Stored data:
- Opening Delimiter -
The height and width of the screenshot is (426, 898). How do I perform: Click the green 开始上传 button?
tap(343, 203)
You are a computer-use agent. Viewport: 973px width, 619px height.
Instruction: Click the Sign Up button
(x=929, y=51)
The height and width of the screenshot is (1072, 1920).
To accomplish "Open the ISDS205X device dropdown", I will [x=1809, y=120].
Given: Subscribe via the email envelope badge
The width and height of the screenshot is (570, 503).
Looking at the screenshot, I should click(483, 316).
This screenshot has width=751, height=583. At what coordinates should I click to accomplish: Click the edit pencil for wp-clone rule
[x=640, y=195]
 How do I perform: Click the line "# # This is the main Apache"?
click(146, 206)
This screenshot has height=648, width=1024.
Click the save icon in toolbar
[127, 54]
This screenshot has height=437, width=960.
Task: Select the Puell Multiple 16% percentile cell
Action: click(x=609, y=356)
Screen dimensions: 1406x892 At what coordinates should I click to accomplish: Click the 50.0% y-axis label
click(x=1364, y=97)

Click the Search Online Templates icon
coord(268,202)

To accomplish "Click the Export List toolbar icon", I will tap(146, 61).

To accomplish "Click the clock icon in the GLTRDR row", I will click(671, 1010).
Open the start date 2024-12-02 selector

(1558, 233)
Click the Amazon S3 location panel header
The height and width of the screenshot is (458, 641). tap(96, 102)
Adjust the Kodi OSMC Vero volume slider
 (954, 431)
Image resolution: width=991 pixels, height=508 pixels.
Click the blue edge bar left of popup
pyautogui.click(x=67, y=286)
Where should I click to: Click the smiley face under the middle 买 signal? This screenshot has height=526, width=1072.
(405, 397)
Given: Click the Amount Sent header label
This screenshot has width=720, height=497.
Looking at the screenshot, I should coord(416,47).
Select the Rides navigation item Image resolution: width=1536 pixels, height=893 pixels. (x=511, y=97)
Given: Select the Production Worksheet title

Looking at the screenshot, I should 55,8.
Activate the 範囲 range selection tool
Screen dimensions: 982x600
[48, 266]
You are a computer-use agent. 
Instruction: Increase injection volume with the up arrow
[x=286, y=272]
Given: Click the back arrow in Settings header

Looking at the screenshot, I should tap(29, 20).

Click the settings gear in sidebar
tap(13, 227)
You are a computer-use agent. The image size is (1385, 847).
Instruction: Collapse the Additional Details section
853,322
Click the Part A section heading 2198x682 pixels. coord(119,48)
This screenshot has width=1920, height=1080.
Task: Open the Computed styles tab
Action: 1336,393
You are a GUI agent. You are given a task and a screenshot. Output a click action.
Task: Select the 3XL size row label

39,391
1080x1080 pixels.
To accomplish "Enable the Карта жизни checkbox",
- Closing Delimiter -
== Problem statement ==
Say how many lines above hold "agent", and nothing else.

== Solution ==
4